Tim's train was built for non-programmers who would publish on the web directly by amateurism with files with their magazines / articles interspersed with HT markup language: it's like the 1980s WordPerfect and MS-Word except they would "use" <b> < / b> "instead of clicking on the symbol and displaying it as an open" .htm "Format instead of proprietary" .doc "Format to save. The invention is here the " <a> "Tag with which these static journals / articles can be linked globally.

And that's it, that's Tim's entire web vision: his web is one nakedness global highway of interconnected static Objects. If you had the money, maybe you could use an editor like Dreamweaver, Nexus, Publisher, Citydesk ( ? ) Etc., with which you can buy all of these " <b> </ b> "Tags by clicking the icon.

..And we see how his vision didn't work as intended. In fact, there have been powerful red flags from the start that the world wanted far more than what Tim's vision offered:

  • Red Flag 1: The rapid rise of "Smart CGI" (PHP).

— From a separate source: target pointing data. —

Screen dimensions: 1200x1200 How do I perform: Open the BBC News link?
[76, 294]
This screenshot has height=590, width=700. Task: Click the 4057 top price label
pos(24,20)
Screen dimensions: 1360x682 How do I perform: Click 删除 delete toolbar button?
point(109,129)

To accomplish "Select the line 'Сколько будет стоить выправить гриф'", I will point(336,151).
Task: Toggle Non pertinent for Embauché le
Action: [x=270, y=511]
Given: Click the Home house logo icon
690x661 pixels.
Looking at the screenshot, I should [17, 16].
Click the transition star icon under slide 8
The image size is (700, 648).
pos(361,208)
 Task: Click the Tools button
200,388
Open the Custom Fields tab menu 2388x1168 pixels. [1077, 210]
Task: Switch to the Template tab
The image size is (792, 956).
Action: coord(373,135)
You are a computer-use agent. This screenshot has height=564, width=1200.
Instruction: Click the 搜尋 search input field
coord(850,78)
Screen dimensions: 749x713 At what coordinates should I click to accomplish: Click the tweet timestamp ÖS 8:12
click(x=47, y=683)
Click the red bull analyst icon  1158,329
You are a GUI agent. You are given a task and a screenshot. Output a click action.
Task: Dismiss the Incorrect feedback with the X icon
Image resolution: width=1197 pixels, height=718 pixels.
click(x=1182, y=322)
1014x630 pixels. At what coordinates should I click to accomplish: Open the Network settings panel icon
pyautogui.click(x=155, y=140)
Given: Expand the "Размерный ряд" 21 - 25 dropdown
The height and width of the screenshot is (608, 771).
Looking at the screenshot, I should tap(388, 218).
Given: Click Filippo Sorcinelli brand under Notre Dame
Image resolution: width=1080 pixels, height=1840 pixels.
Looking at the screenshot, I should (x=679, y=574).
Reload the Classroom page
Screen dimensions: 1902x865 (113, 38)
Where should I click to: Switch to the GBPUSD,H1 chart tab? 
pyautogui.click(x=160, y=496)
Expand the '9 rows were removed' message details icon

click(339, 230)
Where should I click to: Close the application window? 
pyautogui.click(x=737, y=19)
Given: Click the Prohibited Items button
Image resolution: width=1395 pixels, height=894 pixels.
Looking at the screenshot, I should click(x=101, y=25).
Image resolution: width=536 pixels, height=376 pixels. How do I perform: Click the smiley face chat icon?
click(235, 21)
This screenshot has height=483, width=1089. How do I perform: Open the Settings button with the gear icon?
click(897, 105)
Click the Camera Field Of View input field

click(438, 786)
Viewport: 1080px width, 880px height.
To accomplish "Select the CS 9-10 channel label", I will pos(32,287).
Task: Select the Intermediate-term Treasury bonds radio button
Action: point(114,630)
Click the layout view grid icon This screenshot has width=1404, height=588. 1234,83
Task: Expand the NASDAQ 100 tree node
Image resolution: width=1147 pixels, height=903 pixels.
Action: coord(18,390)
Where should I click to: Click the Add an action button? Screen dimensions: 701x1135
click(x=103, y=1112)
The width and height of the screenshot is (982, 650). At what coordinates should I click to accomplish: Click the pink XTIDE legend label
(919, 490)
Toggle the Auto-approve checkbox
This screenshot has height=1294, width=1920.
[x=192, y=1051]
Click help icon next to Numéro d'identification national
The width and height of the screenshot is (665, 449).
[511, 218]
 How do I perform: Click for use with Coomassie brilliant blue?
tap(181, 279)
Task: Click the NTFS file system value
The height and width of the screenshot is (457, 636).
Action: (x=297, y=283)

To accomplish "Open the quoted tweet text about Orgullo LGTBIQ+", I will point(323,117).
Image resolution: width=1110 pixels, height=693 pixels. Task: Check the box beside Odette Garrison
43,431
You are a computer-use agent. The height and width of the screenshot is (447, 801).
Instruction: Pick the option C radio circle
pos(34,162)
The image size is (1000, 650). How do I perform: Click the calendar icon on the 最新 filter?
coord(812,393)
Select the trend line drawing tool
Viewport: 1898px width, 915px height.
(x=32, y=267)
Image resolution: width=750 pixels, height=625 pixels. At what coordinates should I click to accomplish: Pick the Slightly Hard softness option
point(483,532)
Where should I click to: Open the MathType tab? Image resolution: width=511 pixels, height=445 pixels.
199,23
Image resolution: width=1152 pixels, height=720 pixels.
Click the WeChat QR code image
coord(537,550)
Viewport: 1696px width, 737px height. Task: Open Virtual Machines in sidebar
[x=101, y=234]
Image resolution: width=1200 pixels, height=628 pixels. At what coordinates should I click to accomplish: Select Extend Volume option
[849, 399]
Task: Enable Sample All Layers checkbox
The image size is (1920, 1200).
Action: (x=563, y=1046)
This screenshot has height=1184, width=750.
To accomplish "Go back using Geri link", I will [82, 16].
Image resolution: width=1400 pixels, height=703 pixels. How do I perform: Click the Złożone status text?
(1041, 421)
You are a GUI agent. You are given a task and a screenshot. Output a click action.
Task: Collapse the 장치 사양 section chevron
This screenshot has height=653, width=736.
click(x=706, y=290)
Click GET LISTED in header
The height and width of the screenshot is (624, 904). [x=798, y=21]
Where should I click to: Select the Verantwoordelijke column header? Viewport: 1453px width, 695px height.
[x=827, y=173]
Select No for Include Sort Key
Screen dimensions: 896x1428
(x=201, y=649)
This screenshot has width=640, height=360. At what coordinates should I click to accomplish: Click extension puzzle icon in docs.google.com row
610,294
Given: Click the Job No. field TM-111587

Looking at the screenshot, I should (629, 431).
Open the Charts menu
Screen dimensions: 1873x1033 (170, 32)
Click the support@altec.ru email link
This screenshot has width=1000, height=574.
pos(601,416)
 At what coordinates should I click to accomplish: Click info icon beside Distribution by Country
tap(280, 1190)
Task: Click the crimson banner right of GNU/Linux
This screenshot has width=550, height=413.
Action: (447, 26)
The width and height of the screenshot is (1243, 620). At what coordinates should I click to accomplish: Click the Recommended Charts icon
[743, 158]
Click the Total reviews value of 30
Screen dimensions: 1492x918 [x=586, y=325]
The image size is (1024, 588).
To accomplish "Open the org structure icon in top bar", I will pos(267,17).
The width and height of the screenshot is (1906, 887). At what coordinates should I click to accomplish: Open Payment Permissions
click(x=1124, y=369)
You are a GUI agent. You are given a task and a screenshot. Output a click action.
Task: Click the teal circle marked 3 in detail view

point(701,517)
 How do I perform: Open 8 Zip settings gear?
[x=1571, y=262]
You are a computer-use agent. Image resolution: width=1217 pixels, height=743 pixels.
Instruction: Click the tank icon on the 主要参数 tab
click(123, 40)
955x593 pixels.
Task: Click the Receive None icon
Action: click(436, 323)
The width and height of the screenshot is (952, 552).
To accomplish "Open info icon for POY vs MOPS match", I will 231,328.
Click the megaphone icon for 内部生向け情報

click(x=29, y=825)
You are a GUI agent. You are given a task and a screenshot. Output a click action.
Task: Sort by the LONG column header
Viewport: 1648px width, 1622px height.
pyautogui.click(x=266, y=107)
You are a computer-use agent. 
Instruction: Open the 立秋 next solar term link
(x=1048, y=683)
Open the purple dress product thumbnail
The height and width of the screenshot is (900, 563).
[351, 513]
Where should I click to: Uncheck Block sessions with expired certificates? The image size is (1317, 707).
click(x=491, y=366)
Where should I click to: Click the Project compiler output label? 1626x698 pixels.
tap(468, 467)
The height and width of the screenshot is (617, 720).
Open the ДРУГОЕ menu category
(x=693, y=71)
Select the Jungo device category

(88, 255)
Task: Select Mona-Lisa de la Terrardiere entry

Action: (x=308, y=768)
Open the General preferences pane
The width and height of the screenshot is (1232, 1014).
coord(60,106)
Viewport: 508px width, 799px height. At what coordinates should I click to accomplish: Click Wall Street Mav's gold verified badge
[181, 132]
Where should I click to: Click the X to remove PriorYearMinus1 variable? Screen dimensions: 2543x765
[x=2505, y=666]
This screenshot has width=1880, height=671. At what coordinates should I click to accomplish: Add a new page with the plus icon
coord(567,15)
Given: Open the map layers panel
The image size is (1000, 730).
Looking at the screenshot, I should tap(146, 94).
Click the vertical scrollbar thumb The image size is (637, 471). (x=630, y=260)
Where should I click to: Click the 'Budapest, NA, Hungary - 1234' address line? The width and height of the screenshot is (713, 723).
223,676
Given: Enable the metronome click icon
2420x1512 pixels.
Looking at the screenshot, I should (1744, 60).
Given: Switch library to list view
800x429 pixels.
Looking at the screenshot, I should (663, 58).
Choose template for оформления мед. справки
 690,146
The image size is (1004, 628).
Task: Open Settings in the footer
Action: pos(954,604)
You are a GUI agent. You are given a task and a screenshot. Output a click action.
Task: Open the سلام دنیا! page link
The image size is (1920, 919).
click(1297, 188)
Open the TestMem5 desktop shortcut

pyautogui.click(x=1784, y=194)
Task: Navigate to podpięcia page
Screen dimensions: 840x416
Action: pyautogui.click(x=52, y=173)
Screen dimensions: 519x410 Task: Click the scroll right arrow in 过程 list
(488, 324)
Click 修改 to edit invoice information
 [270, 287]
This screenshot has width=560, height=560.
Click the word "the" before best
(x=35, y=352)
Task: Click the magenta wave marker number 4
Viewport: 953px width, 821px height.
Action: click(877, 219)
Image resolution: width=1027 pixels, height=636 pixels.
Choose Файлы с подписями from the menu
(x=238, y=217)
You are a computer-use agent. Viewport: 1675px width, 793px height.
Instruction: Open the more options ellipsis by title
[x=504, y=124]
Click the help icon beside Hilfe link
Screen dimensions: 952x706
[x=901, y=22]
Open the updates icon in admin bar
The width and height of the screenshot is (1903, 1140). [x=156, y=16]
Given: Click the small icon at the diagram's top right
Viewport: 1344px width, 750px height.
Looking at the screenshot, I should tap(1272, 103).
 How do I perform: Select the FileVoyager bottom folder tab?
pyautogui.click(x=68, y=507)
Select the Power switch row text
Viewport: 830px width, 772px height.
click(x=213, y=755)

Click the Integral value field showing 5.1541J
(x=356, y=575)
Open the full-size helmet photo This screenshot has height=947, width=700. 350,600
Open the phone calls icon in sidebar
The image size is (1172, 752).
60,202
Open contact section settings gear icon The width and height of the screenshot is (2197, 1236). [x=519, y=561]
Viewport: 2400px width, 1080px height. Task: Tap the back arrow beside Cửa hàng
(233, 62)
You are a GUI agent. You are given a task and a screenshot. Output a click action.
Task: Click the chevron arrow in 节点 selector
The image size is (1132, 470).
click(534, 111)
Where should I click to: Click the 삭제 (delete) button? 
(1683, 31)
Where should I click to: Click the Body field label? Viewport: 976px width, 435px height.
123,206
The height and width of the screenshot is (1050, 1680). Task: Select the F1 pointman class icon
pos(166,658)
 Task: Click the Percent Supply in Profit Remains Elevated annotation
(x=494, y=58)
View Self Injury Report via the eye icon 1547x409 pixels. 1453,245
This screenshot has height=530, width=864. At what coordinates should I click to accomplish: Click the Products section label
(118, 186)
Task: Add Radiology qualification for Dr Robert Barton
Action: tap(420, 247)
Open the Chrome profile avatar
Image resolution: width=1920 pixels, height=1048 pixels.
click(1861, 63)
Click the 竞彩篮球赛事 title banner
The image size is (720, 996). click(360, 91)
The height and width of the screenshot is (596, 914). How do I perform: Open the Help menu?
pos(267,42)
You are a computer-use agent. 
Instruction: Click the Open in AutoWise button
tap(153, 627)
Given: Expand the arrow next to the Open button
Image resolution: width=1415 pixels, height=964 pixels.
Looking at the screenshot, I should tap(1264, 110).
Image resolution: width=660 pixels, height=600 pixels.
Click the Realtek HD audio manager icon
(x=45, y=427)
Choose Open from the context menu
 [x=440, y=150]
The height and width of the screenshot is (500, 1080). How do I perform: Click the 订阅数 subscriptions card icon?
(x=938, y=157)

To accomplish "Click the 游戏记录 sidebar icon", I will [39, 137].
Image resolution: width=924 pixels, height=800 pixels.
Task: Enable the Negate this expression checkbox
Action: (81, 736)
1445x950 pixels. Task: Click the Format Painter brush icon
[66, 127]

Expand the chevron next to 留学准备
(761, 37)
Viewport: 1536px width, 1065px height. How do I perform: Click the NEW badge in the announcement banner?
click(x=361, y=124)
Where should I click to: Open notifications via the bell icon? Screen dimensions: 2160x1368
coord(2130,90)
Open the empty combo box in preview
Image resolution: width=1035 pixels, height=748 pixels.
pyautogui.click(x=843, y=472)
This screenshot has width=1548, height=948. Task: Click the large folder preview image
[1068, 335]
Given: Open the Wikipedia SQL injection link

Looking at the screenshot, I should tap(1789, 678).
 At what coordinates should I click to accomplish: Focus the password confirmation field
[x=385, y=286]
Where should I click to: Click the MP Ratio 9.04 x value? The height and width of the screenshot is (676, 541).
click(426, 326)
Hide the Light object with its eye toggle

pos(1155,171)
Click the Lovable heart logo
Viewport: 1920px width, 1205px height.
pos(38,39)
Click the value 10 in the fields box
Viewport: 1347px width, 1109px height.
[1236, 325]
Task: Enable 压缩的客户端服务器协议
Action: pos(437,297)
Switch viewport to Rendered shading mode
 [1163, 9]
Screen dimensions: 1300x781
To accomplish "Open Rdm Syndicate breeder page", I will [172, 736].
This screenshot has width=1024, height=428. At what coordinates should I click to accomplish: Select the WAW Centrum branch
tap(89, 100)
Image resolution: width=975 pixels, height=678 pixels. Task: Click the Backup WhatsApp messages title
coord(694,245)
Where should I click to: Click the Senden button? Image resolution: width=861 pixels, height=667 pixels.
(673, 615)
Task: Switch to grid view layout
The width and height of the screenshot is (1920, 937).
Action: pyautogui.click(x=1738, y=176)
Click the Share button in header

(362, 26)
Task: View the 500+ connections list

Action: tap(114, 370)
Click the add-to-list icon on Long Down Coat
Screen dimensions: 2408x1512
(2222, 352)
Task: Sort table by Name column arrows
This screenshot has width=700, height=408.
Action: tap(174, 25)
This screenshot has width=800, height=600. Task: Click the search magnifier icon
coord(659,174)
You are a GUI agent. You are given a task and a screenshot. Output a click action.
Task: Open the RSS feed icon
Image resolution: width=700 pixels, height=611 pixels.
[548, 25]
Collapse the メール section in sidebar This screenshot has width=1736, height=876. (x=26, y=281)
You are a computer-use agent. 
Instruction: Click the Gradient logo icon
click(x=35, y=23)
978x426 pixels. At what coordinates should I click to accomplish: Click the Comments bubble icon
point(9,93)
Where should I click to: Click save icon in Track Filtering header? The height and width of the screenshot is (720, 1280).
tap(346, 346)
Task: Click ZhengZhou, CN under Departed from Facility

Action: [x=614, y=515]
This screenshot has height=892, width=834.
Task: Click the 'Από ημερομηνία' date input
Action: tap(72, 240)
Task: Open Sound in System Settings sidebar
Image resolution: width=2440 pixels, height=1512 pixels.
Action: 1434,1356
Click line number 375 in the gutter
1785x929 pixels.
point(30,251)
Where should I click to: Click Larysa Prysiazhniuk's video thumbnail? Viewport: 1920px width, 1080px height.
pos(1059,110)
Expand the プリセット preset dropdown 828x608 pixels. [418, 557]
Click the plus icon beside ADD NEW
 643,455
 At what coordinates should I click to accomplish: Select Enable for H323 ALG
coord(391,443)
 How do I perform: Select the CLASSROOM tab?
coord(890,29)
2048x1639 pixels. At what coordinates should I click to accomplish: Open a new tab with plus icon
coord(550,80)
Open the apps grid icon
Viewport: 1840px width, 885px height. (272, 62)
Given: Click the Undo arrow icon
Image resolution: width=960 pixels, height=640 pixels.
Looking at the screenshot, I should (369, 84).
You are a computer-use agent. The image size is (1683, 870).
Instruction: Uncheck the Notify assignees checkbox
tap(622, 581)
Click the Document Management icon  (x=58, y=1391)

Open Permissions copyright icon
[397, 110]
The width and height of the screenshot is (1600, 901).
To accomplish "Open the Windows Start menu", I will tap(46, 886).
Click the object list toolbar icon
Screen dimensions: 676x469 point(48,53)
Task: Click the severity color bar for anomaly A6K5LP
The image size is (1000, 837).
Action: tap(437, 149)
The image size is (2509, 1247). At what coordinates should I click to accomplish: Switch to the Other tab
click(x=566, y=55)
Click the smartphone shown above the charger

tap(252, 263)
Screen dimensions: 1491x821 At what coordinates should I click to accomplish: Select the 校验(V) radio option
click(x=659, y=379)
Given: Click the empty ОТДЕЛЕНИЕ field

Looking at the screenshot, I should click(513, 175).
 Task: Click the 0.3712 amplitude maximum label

  • Rote Fahne 2: The rapid rise of "Smart HTML" (Javascript).

These days there are even more red flags like the rise of Chrome-OS-is-the-browser-is-the-OS ( exactly the , what Alan Kay intended for the browser) and WASM / browser extensions.

Unlike Tim's Web, Alan Kay's Web is one dynamic Web designed for programmers: a global highway of interconnected dynamic Programs. Not- programmer who need a "Page" just publish one by use a program on the web . (And the program itself was obviously written by programmers, not HTML players.)

This is exactly the status quo of Tim's web in the 2000s, but if we had Alan's web it would have been in the 1990s. You're right when the web started in the 1990s.

Similarly, we will no longer have programs like Steam, Visual Studio, Warcraft, and VM Ware on the web in the 2040s, but now in the 2010s. (The delay of several decades is due to these programs already for the OS-is-the-browser-is-the-browser, reducing the economic incentive to recreate them on the OS-is-the-browser-is-the-new OS.)

So the is what people mean when they say Tim Berners-Lee had killed the real Dynamic Web by pushing his "shabby static web" onto the world. Ever heard of the terms "Web 2.0" and "Web 3.0"? They would have just been called "The Web" if we had Alan's Web instead of Tim's Web. But Tim's web constantly needs to be revised because it's so static .

Obviously, all hope is not lost as the web can be rebuilt as browser vendors define it. But the whole point is that all of these things they "invent" on the internet were invented long ago. We could have everything today, not tomorrow.